アルコール依存症という病気は、れっきとした病気ではあるものの、世間からの風当たりが非常に強い。お酒との付き合い方すらコントロールできないダメな大人として、白い目で見られるからだ。本作の塚原はまさにそうした世間のイメージ通りの人間で、断酒を決意してもすぐに飲んでしまう。「もう絶対飲まない」が「ビールくらい大丈夫だろう」になり、さらに「もう飲んじゃったから何飲んでも一緒だわ」になり、結局酔いつぶれ、気を失い、病院に担ぎ込まれてしまう。その繰り返しである。



身内のアルコール依存症に悩まされている人は多いと思うが、本作で塚原を演じた浅野は、そうしたアル中患者の弱さ、醜さ、そしてやるせなさを、リアリティあふれる演技で観客にこれでもかと突きつけてくる。同じような体験をした者ならば(当人でも家族側でも)、思わず顔をしかめてしまうような場面がいくつも出てくるだろう。


しかし、本作はそうした痛々しくてどうしようもない現実を描きながらも、それでもなおネガティブな方向に進むことはない。塚原の妻である由紀は、離婚した身でありながらも、彼が倒れ入院するたびに駆けつけて世話を焼く。二人の子どもたちも塚原を慕っており、温かい家族の思いが、どうしようもなかった男を次第に救っていく。その過程が、言葉少なに淡々と描かれる。



それは単なるきれい事ではなく、怒りや絶望、悲しみといったあらゆるネガティブな感情を乗り越えた先にある、一つの家族のあり方なのだ。
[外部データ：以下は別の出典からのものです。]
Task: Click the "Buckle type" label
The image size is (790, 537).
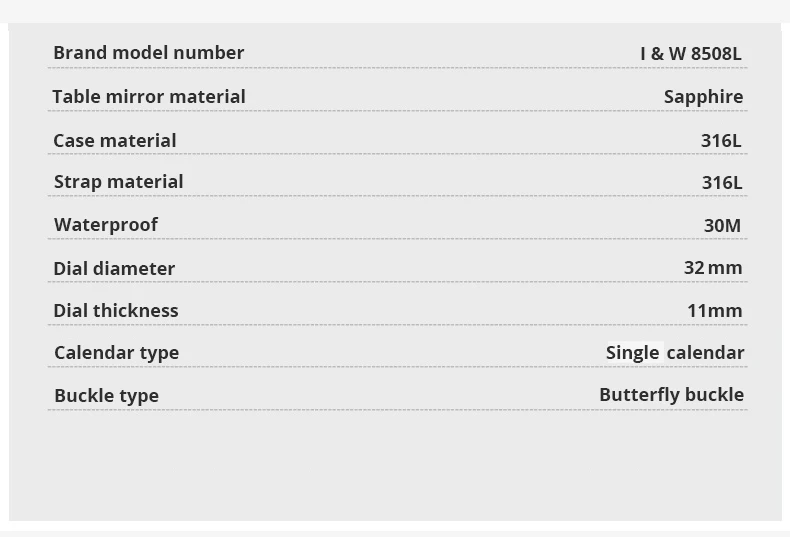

しかし、その大部分は直接語られることはなく、観客は行間から彼らの気持ちを読み取るしかない。それには、ある程度の人生経験か、もしくはかなりレベルの高い想像力が要求される。正直言って、僕ごときの若輩者では彼らに共感できない部分が多々あるし、今後その境地に至れるのかというと、それも甚だ疑問ではある。しかし、少なくとも彼らのような家族の形があるということは、共感はできないまでも理解はできたし、ひょっとすると10年後に見るとまた違う思いを抱くのかもしれないとは思えるレベルの映画であった。



どうしようもないアル中患者を家族に持ったとき、あなたはどうするのか?



由紀や子どもの立場に自分を重ねつつ、自問するつもりでご覧いただきたい。